══ Given records

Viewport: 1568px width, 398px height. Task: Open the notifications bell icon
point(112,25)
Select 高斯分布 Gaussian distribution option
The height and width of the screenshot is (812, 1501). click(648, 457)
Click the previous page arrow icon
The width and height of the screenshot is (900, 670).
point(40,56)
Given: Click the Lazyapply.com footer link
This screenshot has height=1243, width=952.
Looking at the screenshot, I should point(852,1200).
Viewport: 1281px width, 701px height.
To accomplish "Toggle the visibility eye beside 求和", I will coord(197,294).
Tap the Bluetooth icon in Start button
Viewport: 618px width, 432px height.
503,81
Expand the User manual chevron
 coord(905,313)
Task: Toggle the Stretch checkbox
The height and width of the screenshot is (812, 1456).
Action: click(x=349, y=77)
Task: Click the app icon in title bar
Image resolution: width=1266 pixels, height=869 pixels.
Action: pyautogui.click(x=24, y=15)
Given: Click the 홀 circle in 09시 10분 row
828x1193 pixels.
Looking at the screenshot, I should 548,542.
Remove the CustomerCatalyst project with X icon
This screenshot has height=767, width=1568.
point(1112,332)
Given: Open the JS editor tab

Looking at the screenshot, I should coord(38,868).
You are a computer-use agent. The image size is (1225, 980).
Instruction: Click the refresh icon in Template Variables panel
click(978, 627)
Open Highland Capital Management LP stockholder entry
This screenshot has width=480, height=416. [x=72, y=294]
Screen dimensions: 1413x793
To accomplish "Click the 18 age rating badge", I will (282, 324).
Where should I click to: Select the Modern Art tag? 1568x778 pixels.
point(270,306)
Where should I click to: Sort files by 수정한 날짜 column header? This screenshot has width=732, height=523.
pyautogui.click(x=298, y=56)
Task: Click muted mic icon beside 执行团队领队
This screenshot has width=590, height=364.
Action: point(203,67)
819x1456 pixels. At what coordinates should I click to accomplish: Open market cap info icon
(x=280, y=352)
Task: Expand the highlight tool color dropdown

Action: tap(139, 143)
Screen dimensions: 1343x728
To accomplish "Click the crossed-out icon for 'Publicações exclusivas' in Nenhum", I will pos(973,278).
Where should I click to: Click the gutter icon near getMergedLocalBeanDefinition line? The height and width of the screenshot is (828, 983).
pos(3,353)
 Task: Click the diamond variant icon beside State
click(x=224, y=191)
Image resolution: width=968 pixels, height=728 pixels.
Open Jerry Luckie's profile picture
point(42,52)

════

### What is needed
Retype every item above word for word, with each line unchanged and in its original order.

### The response
Viewport: 1568px width, 398px height. Task: Open the notifications bell icon
point(112,25)
Select 高斯分布 Gaussian distribution option
The height and width of the screenshot is (812, 1501). click(648, 457)
Click the previous page arrow icon
The width and height of the screenshot is (900, 670).
point(40,56)
Given: Click the Lazyapply.com footer link
This screenshot has height=1243, width=952.
Looking at the screenshot, I should point(852,1200).
Viewport: 1281px width, 701px height.
To accomplish "Toggle the visibility eye beside 求和", I will coord(197,294).
Tap the Bluetooth icon in Start button
Viewport: 618px width, 432px height.
503,81
Expand the User manual chevron
 coord(905,313)
Task: Toggle the Stretch checkbox
The height and width of the screenshot is (812, 1456).
Action: click(x=349, y=77)
Task: Click the app icon in title bar
Image resolution: width=1266 pixels, height=869 pixels.
Action: pyautogui.click(x=24, y=15)
Given: Click the 홀 circle in 09시 10분 row
828x1193 pixels.
Looking at the screenshot, I should 548,542.
Remove the CustomerCatalyst project with X icon
This screenshot has height=767, width=1568.
point(1112,332)
Given: Open the JS editor tab

Looking at the screenshot, I should coord(38,868).
You are a computer-use agent. The image size is (1225, 980).
Instruction: Click the refresh icon in Template Variables panel
click(978, 627)
Open Highland Capital Management LP stockholder entry
This screenshot has width=480, height=416. [x=72, y=294]
Screen dimensions: 1413x793
To accomplish "Click the 18 age rating badge", I will (282, 324).
Where should I click to: Select the Modern Art tag? 1568x778 pixels.
point(270,306)
Where should I click to: Sort files by 수정한 날짜 column header? This screenshot has width=732, height=523.
pyautogui.click(x=298, y=56)
Task: Click muted mic icon beside 执行团队领队
This screenshot has width=590, height=364.
Action: point(203,67)
819x1456 pixels. At what coordinates should I click to accomplish: Open market cap info icon
(x=280, y=352)
Task: Expand the highlight tool color dropdown

Action: tap(139, 143)
Screen dimensions: 1343x728
To accomplish "Click the crossed-out icon for 'Publicações exclusivas' in Nenhum", I will pos(973,278).
Where should I click to: Click the gutter icon near getMergedLocalBeanDefinition line? The height and width of the screenshot is (828, 983).
pos(3,353)
 Task: Click the diamond variant icon beside State
click(x=224, y=191)
Image resolution: width=968 pixels, height=728 pixels.
Open Jerry Luckie's profile picture
point(42,52)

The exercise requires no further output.